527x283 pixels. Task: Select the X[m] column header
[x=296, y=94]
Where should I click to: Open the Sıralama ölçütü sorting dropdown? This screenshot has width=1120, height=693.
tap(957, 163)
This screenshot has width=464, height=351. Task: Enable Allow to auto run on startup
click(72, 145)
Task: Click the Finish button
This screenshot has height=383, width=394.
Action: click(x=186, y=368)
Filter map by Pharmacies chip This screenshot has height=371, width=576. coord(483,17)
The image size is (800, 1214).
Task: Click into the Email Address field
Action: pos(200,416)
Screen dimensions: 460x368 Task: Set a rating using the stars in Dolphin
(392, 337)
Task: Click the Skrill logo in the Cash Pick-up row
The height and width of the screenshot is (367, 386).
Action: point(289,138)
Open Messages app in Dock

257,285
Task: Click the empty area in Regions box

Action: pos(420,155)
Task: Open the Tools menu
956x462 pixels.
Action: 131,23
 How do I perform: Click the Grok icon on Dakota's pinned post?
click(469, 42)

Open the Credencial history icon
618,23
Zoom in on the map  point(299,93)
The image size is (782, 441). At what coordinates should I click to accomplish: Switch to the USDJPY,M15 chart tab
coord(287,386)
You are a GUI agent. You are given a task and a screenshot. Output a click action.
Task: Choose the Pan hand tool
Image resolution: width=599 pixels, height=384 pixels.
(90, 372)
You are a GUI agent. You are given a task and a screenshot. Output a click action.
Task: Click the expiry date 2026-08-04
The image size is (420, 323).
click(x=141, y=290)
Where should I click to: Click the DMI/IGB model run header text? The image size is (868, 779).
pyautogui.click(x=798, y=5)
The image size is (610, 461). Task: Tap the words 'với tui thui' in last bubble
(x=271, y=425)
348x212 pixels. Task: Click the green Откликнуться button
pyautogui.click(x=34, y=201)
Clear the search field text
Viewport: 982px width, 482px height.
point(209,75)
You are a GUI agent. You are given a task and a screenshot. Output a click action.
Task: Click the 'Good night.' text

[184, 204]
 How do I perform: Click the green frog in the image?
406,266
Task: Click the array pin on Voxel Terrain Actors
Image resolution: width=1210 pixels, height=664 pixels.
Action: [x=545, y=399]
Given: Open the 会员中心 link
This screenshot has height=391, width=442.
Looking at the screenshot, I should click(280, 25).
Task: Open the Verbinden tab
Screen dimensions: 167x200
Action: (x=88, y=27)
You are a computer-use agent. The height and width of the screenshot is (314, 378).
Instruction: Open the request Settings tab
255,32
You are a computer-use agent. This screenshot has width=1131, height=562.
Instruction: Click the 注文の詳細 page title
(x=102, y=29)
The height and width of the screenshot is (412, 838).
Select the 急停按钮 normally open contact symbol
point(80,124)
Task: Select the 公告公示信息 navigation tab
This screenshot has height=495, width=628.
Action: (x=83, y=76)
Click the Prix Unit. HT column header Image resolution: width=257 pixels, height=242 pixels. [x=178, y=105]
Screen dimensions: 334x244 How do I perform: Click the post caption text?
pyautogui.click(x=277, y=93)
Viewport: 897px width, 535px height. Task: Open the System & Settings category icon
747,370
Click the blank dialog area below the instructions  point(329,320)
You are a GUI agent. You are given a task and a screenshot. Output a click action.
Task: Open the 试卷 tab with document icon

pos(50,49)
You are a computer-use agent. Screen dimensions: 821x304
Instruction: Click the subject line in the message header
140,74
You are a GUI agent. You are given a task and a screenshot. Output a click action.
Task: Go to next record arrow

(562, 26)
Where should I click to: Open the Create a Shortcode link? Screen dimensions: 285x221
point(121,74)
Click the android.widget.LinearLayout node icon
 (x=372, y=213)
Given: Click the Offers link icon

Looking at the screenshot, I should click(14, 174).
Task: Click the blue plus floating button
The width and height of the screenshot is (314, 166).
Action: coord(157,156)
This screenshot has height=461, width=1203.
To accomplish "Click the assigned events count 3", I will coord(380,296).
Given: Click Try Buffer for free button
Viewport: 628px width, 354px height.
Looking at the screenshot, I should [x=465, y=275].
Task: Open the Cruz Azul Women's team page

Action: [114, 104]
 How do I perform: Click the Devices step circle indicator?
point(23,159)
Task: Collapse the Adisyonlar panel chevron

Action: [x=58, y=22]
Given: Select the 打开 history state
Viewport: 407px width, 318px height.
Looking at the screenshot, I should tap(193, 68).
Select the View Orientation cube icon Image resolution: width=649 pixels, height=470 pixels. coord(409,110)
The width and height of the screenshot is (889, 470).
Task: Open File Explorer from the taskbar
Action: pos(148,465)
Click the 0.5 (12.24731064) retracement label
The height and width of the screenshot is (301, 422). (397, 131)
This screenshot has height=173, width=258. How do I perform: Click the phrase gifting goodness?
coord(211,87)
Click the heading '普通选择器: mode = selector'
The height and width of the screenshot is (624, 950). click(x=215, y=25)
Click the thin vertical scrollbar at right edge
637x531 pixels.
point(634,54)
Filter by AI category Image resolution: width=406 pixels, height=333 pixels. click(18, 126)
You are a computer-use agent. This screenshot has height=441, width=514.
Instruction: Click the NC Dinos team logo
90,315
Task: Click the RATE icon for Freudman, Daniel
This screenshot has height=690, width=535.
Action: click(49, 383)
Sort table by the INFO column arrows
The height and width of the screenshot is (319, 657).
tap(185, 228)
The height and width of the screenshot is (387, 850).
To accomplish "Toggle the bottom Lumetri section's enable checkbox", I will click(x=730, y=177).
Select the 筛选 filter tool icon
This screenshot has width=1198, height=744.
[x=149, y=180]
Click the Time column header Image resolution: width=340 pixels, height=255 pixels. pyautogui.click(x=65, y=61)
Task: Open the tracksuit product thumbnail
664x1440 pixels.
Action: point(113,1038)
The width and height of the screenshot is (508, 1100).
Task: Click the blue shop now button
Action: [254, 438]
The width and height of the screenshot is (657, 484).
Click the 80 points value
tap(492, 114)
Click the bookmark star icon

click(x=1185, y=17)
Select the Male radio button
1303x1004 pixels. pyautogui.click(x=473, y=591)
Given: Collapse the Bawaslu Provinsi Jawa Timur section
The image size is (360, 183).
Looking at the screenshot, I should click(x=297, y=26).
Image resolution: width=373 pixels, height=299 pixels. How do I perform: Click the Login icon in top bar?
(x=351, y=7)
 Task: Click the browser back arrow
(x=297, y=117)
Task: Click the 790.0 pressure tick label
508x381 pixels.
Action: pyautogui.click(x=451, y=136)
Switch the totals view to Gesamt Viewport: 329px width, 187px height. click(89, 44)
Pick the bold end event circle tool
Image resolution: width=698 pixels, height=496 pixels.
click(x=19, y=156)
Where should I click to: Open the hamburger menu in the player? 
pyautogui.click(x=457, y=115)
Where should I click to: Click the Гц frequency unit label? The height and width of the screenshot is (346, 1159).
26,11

What the task asks: Using the data above, return each line that includes the word "will".

Result below:
To accomplish "Click the assigned events count 3", I will coord(380,296).
To accomplish "Toggle the bottom Lumetri section's enable checkbox", I will click(x=730, y=177).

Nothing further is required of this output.